- Born: Ibrahim Abdul Jabbar Al-Zant 4 April 1948 al-Majdal
- Died: 21 June 2022 (aged 74) Gaza City
- Occupation(s): Writer and novelist

= Gharib Asqalani =

Palestinian writer and novelist

Gharib Asqalani (غريب عسقلاني; 4 April 1948 – 21 June 2022) was a Palestinian writer and novelist. His real name was Ibrahim Abdul Jabbar Al-Zant (إبراهيم عبد الجبار الزنط). He served as president of the Union for Palestinian Writers from 1987 to 2005, and contributed to the Encyclopedia of Modern Palestinian Literature published by the Project of Translation from Arabic (PROTA).

He chose his pen name Gharib Asqalani because he was born in the city of al-Majdal (Ascalon), so he is Asqalani, and he is Gharib (means foreigner) because he was displaced with his family during the 1948 Palestine war.

==Biography==
Asqalani was born in al-Majdal on 4 April 1948, from he was displaced with his family during the 1948 Palestine war, to Al-Shati refugee camp, Gaza City. He was educated at Assiut University and Alexandria University, where he was awarded a Bachelor of Agricultural economics in 1969. He awarded the Short Story Prize from Bethlehem University in 1977 and the Short Story Prize from the Union for Palestinian Writers.

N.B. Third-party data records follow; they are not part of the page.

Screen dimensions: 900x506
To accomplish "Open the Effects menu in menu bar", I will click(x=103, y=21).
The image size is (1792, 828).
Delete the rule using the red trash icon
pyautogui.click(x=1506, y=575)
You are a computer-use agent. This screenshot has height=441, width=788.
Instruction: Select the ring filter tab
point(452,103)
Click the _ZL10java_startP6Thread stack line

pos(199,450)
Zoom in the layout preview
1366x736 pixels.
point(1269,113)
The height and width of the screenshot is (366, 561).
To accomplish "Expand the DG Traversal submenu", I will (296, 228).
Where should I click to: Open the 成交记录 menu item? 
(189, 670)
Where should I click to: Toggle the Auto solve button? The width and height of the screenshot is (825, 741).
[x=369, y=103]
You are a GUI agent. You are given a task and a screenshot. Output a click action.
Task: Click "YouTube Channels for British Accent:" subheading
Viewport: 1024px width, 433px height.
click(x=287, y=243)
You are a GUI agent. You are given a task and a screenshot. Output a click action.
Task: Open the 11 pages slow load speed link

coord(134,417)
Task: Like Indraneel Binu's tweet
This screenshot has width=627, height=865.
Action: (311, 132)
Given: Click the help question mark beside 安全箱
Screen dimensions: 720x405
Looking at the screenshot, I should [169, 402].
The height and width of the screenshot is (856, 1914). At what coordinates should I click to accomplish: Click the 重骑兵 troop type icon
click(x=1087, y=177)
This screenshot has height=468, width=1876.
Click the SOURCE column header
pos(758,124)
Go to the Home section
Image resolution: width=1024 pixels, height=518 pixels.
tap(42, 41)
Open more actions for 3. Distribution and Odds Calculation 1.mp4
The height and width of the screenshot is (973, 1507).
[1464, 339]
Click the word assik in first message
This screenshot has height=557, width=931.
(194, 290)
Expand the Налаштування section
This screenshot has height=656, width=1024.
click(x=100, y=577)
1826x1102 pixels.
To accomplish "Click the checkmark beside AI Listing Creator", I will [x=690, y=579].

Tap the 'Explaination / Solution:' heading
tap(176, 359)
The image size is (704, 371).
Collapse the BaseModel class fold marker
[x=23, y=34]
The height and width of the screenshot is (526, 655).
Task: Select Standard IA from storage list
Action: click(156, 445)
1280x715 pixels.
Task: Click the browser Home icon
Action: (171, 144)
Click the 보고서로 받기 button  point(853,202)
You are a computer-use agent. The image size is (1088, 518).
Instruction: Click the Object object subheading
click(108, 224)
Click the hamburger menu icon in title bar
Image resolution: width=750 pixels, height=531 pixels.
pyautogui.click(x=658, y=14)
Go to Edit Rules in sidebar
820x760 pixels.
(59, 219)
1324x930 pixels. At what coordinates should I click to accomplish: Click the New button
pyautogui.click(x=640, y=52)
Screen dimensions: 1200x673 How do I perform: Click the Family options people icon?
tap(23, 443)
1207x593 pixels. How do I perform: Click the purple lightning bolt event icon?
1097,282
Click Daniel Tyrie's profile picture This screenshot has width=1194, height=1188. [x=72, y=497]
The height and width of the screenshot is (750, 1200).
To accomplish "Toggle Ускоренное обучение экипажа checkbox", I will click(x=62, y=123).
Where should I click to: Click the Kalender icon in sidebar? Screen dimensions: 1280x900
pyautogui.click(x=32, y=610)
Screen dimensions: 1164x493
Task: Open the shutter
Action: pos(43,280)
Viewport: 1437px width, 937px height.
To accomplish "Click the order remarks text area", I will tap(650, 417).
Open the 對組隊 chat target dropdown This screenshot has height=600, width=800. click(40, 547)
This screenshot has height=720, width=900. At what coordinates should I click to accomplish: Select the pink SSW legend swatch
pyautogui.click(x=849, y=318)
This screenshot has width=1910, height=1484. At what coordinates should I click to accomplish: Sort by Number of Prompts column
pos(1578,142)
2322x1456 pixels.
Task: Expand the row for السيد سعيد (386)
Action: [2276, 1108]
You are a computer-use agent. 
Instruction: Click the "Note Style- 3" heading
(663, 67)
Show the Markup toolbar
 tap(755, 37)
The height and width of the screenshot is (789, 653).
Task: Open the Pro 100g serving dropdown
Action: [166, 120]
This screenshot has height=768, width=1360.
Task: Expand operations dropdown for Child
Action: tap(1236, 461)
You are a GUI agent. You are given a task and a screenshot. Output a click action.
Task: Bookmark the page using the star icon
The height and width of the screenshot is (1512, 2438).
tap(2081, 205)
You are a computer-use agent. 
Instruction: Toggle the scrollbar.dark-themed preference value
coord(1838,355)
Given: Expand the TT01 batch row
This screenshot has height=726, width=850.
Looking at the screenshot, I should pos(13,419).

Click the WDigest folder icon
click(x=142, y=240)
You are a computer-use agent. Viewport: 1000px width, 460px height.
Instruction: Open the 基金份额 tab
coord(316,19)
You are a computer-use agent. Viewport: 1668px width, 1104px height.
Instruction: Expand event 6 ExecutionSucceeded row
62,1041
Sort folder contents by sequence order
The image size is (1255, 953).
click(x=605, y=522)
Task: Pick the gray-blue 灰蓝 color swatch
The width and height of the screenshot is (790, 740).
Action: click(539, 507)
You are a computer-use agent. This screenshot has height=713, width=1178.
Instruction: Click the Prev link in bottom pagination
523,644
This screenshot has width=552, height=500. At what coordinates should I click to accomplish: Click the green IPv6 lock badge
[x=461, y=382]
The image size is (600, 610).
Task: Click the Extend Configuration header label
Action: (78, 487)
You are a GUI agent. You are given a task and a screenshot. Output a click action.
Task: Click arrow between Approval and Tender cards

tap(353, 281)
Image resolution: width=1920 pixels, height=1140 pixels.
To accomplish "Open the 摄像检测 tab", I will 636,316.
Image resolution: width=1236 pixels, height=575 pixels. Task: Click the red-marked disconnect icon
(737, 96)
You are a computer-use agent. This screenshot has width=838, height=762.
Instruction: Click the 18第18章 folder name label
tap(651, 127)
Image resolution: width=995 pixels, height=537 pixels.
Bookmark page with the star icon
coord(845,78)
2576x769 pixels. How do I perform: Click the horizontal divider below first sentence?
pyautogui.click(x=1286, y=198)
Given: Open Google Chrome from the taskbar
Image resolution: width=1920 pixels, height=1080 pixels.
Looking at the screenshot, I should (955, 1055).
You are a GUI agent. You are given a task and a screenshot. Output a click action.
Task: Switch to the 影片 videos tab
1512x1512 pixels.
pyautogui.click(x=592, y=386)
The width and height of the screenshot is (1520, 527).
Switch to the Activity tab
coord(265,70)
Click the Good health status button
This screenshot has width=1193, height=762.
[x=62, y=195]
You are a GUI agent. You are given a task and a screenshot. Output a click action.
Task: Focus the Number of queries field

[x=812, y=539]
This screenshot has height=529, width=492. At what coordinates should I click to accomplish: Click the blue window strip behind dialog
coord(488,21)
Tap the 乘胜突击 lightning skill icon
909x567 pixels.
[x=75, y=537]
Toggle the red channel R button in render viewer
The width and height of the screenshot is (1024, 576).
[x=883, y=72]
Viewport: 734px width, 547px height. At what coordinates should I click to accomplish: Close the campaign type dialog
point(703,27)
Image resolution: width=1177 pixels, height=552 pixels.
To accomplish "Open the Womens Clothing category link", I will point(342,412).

Also, he was awarded the Order of Palestine for Culture, Science and Arts by Mahmoud Abbas, the president of Palestine , in 2016.

He died in Gaza City on 21 June 2022.
== Works ==
He published more than 10 novels, including:

- al-Ṭawq (الطوق), 1979
- Zaman alāntbāh (زمن الانتباه), 1996
- Najmah al-Nawātī (نجمة النواتي), 1999
- Jafāf al-ḥalaq (جفاف الحلق), 1999
- zaman Daḥmūs al-aghbar (زمن دحموس الأغبر), 2001
- Layālī al-ashhur al-qamarīyah (ليالي الأشهر القمرية), 2001
- ʻAwdah Manṣūr al-Laddāwī (عودة منصور اللداوي), 2002
- Azminah bayḍāʼ (أزمنة بيضاء), 2005
- Ḍifāf al-bawḥ (ضفاف البوح), 2006
- al-Amīrah al-Bayḍāʼ (الأميرة البيضاء), 2007
- Awlād mzywnh (أولاد مزيونة), 2009
- Hal raʼaytu ẓill mawtī (هل رأيت ظل موتي), 2011
- al-Mansī (المنسي), 2016
His short stories have been translated into English, French, Spanish and Russian.